Re: [PATCH] HID: i2c-hid: fix handling of unpopulated devices

From: Doug Anderson
Date: Mon Sep 18 2023 - 11:29:25 EST


Hi,

On Mon, Sep 18, 2023 at 6:00 AM Johan Hovold <johan+linaro@xxxxxxxxxx> wrote:
>
> A recent commit reordered probe so that the interrupt line is now
> requested before making sure that the device exists.
>
> This breaks machines like the Lenovo ThinkPad X13s which rely on the
> HID driver to probe second-source devices and only register the variant
> that is actually populated. Specifically, the interrupt line may now
> already be (temporarily) claimed when doing asynchronous probing of the
> touchpad:
>
> genirq: Flags mismatch irq 191. 00082008 (hid-over-i2c) vs. 00082008 (hid-over-i2c)
> i2c_hid_of 21-0015: Could not register for hid-over-i2c interrupt, irq = 191, ret = -16
> i2c_hid_of: probe of 21-0015 failed with error -16
>
> Fix this by restoring the old behaviour of first making sure the device
> exists before requesting the interrupt line.
>
> Note that something like this should probably be implemented also for
> "panel followers", whose actual probe is currently effectively deferred
> until the DRM panel is probed (e.g. by powering down the device after
> making sure it exists and only then register it as a follower).
>
> Fixes: 675cd877c952 ("HID: i2c-hid: Rearrange probe() to power things up later")
> Cc: Douglas Anderson <dianders@xxxxxxxxxxxx>
> Cc: Maxime Ripard <mripard@xxxxxxxxxx>
> Signed-off-by: Johan Hovold <johan+linaro@xxxxxxxxxx>
> ---
> drivers/hid/i2c-hid/i2c-hid-core.c | 142 ++++++++++++++++-------------
> 1 file changed, 80 insertions(+), 62 deletions(-)

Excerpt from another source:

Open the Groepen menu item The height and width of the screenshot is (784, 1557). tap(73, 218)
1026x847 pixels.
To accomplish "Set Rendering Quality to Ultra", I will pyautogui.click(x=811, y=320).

Ugh, sorry for the regression. :( It actually turns out that I've been
digging into this same issue on a different device (see
mt8173-elm-hana). I hadn't realized that it was a regression caused by
my recent change, though.

I haven't yet reviewed your change in detail, but to me it seems like
at most a short term fix. Specifically, I think the way that this has
been working has been partially via hacks and partially via luck. Let
me explain...

Currently, to make this work the `sc8280xp-lenovo-thinkpad-x13s.dts`
file has a hack in it. You can see that the `tpad_default` pinctrl
entry has been moved up to the i2c bus level even though it doesn't
belong there (it should be in each trackpad). This is because,
otherwise, you would have run into similar type problems as the device
core would have failed to claim the pin for one of the devices.

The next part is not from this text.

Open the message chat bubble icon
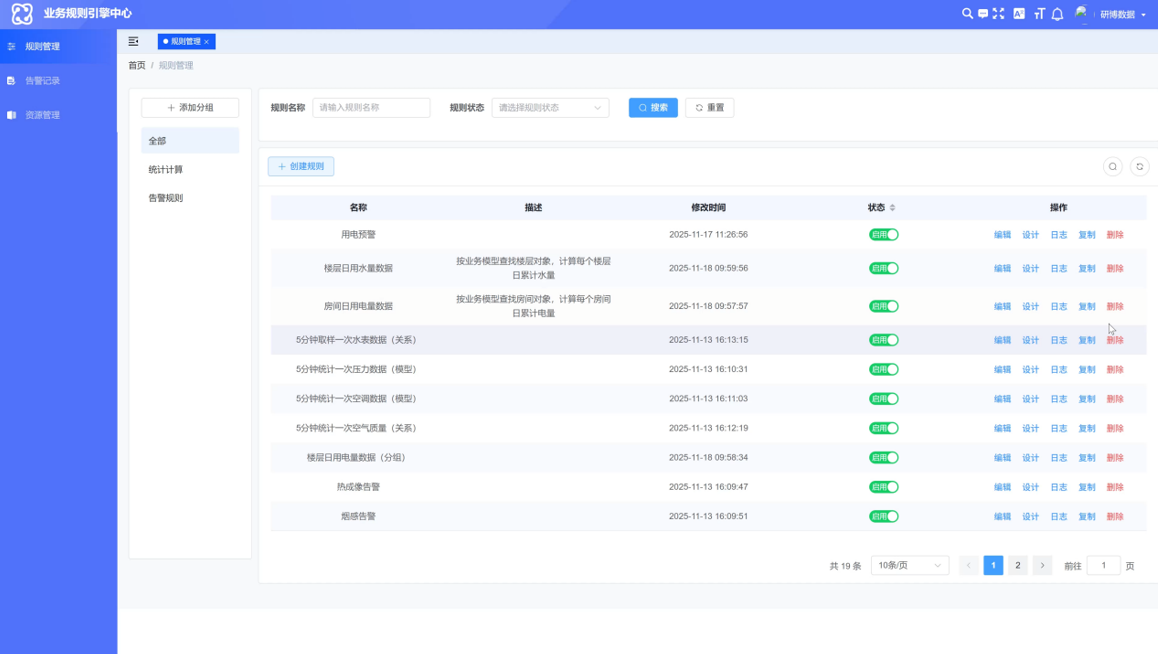The height and width of the screenshot is (654, 1158). (983, 14)
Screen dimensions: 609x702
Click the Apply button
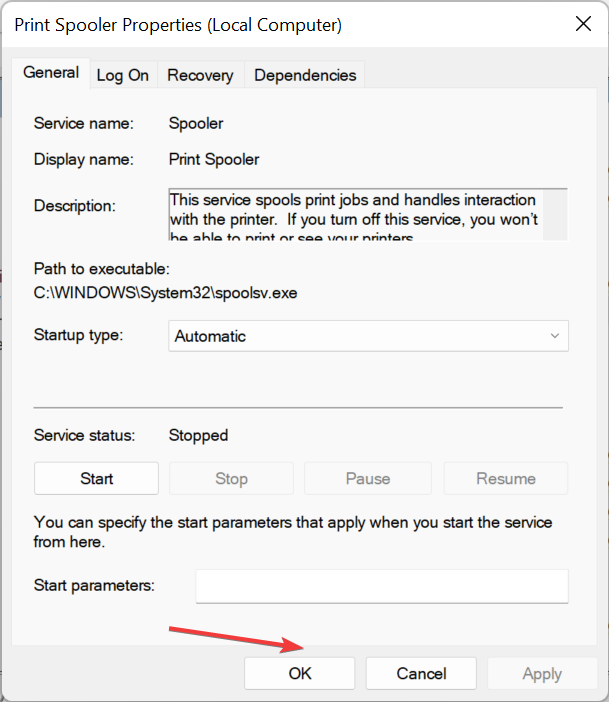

Currently, we're getting a bit lucky with
`sc8280xp-lenovo-thinkpad-x13s.dts` that there are no other shared
resources between the two devices besides the interrupt. Specifically
a number of trackpads / touchscreens also have a "reset" GPIO that
needs to be power sequenced properly in order to talk to the
touchscreen. In this case we'll be stuck again because both instances
would need to grab the "reset" GPIO before being able to confirm if
the device is there.

This is an old problem. The first I remember running into it was back
in 2015 on rk3288-veryron-minnie. We had a downstream hack to make
this work with -EPROBE_DEFER. https://crrev.com/c/266224. By the time
we shipped, though, we decided not to do the 2nd sourcing. After that
I always NAKed HW designs like this, but I guess that didn't help with
Mediatek hardware I wasn't involved with. :( ...and, of course, it
didn't help with devices that aren't Chromebooks like the Thinkpad
X13S.

FWIW: as a short term solution, we ended up forcing synchronous probe
in <https://crrev.com/c/4857566>. This has some pretty serious boot
time implications, but it's also very simple.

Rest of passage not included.